> _PASSAGE_
The Burlington Municipal Band plays peppy, patriotic Souza marches for the city’s Memorial Day celebrations. “Children do somersaults on the grass. People are proud. Those who attend feel the band is a strong part of the community; communities need something that is good for families. We are a positive attraction,” said Jim Priebe, one of the directors of the Iowa musical group.
Katharine Chestnutt Klang, manager of a community band in Atlanta, Ga., agreed bands build civic pride, even among their members.
“The band creates an incredibly strong community within the ranks. Some say that the band is their church.”
As important as a municipal band may be to a community, however, those in charge are also aware of the ever-present challenge of funding it. Burlington’s band began with city funding in 1927, when the Iowa Band Law allowed the city to levy a tax to support it. However, the city ultimately decided to just pay out of the general fund rather than actually collecting the tax.
Sadly, in 2011 municipal support was discontinued due to unexpected infrastructure expenses. By that time, activating the tax would have required a referendum still unlikely to take place. So for the moment the band is supported by private donations and relies in particular on a one-time generous gift of $40,000 from an anonymous benefactor. A Burlington Municipal Band Foundation was chartered to manage donations.
The Burlington Fine Arts League has also stepped up. It recently covered the cost of buying music, some percussion items and the band’s public address equipment. Despite this, “The long-term continuation of the band is by no means assured,” added Priebe. At this point, the group has enough money to play for four more seasons.
Atlanta’s community band is also a not-for-profit organization.
“About half of our performances are for pay, the rest are (for) charitable, educational, and community organizations,” said Chestnutt Klang. “In 1999, the S&FMA Endowment Fund was established to promote the band’s long-term preservation by providing reliable supplemental income to cover band operational costs. Donations to the endowment help insure the band continues to have the opportunity to play the charitable, non-paying community venues that are the heart and soul of the S&FMA.”

> _DIRECTION 1_
In the article on community bands, why did the city of Burlington stop paying for its band in 2011? Answer in one to three sentences.
> _DIRECTION 2_
Write the next few paragraphs of the article on community band funding, picking up after its last sentence.

> _SOURCE MATERIAL_
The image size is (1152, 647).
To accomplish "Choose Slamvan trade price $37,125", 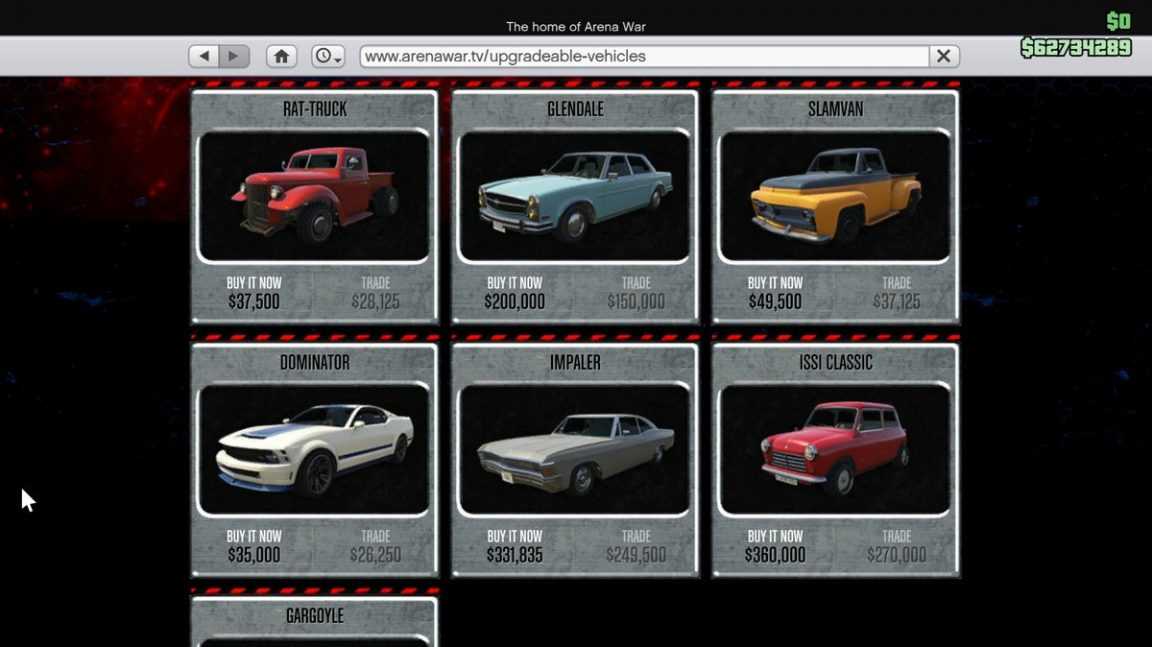I will coord(896,293).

> _RESPONSE 1_
The city ended its support in 2011 because of unexpected infrastructure expenses. By then, turning on the band tax allowed under the Iowa Band Law would have needed a referendum, and one was still unlikely to take place.

> _RESPONSE 2_
Sometimes bands go into a hibernation of sorts, but are capable and deserving of being brought back. C.B. Wilson, director of the Morgantown, W. Va., municipal band, said it was revived in 1990 after being defunct for a decade due to running out of trust fund money.
Local businessmen approached Wilson about restarting the band and helped raise money. Then the local musicians’ union got in on the act, contributing toward the annual concerts. The band is financially secure again due to a reinvigorated trust fund and endowment matched by community donations. The town not only enjoys the music, but also lends the musicians out to smaller places without bands.
Even with funding challenges, building a community band can be worth it in terms of growing community pride, providing cultural opportunities, and giving musicians an outlet.
For towns just starting a band, membership in the Association of Concert Bands provides opportunities to learn about growing a band’s audience, fundraising and more. It offers a magazine, website, and an annual convention to support those involved with or developing community bands. To learn more, go to: www.acbands.org.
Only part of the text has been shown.